I agree with Rich on the clarity thing. However, I wouldn't have a problem with shortening the prefix from 'portlet-' to 'p-' and keeping the rest of the class name the same.

Mike, it's kind of funny that the document size appears to be an issue when you are considering encoding the navigational state of all the portlets in the page into every URL in the page. Just kidding ;)


Rich Thompson wrote:

To keep this reasonably in perspective, files with CSS definitions make wonderful items for caching and so the download time impact is lessened significantly. Also, the length of the class names is a minor part of the length of the CSS file.

The class names in the content is unlikely to add over a k in overall file size and therefore be a minor portion of the performance question.

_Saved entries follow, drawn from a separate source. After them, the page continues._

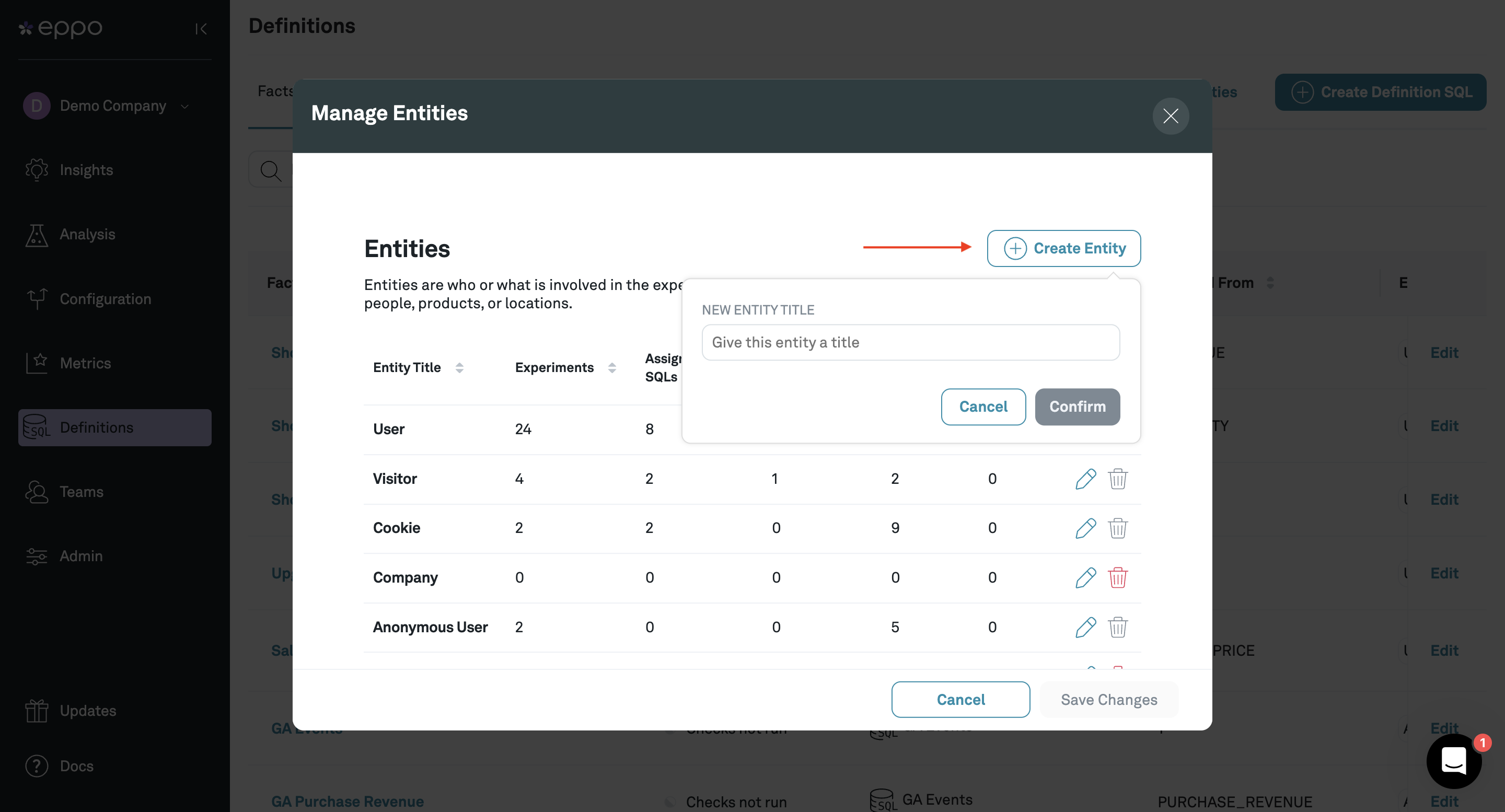Navigate to Admin in sidebar
The width and height of the screenshot is (1505, 812).
pos(80,556)
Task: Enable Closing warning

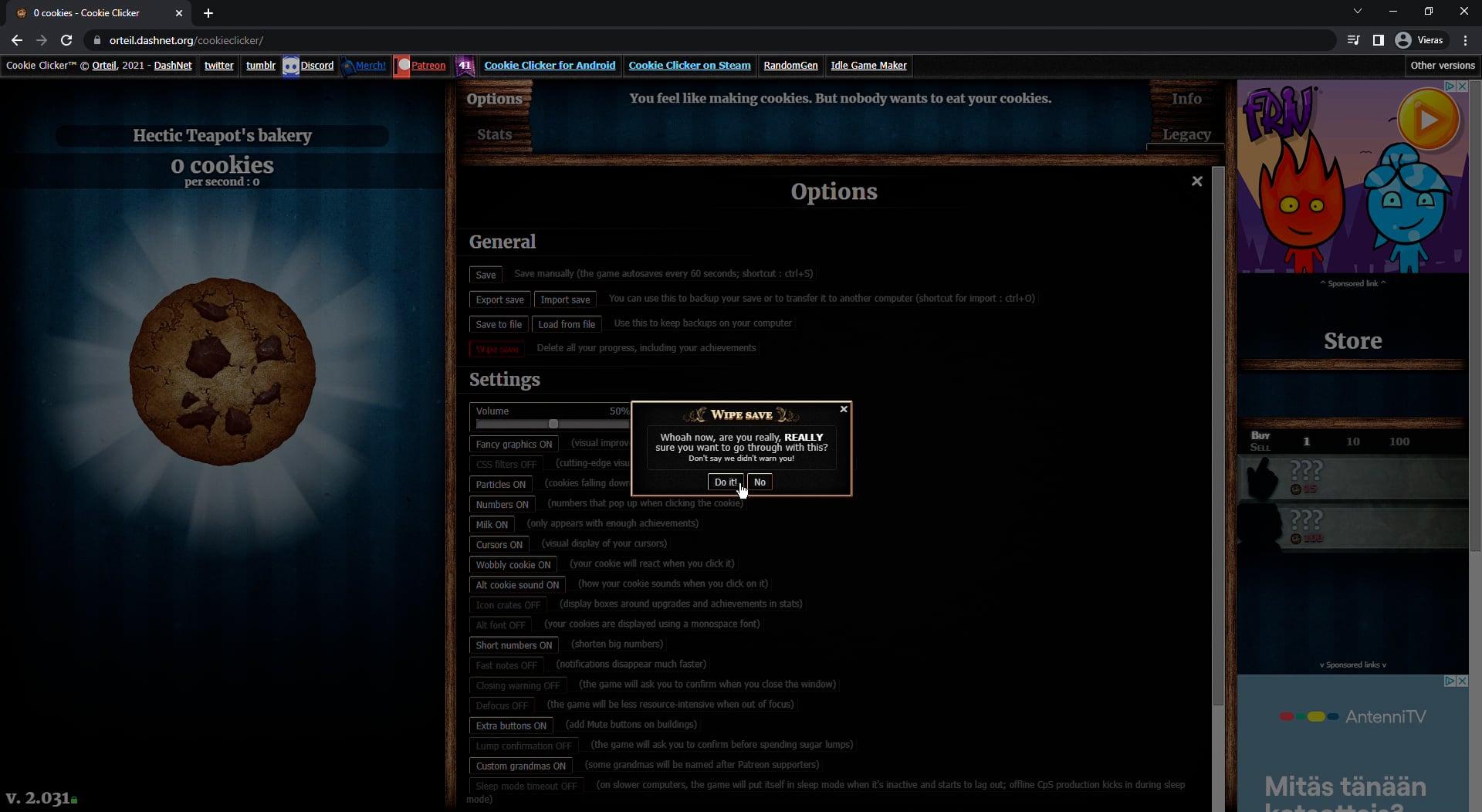Action: point(517,685)
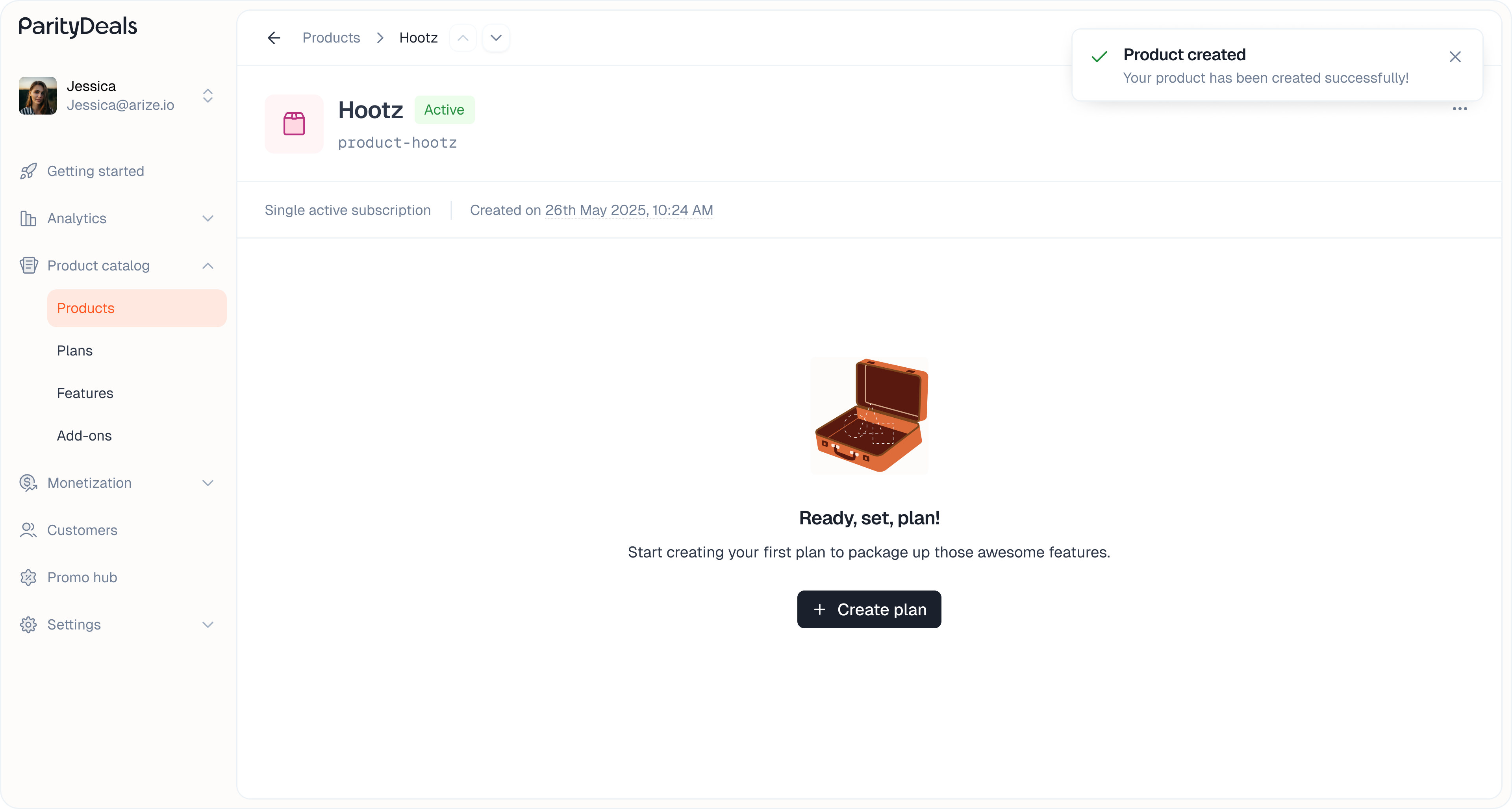Viewport: 1512px width, 809px height.
Task: Dismiss the Product created notification
Action: click(x=1455, y=57)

Net: Class names should be as short as is reasonable as they do impact End-User performance, but clarity of what the class is for should not be sacrificed in order to shorten the name.

Rich Thompson

Rich Thompson/Watson/IBM@IBMUS

03/26/2003 10:09 AM

        To:        wsrp@lists.oasis-open.org
        Subject:        [wsrp] [wsrp-wsia] [change request #249] Class name length impact on performance

This came from an internal review by our "performance police":

Document: Spec 0.92

Section: 10.5 CSS Style defintions

Page/Line: 72/15

Requested by: Michael Freedman

Old Text:

New Text:
shorter class names


Please strongly consider using *much* shorter names for these CSS elements.  We already have network latency/transmission issues due to the size of our existing CSS files because they cannot utilize browser compression.

Long names in the CSS definitions lead to large CSS files and noticably slower download times.  Additionally the "source" HTML pages that refer to the CSS's will be noticably larger as a result of these long names.

To give a concrete example, consider a centralized Portal server configuration, ie HQ/MOC, with a remote client in Singapore, operating over a fairly standard 200ms latency network.  Transmitting a 10k CSS file will cause ~6 round trips due to network startup costs.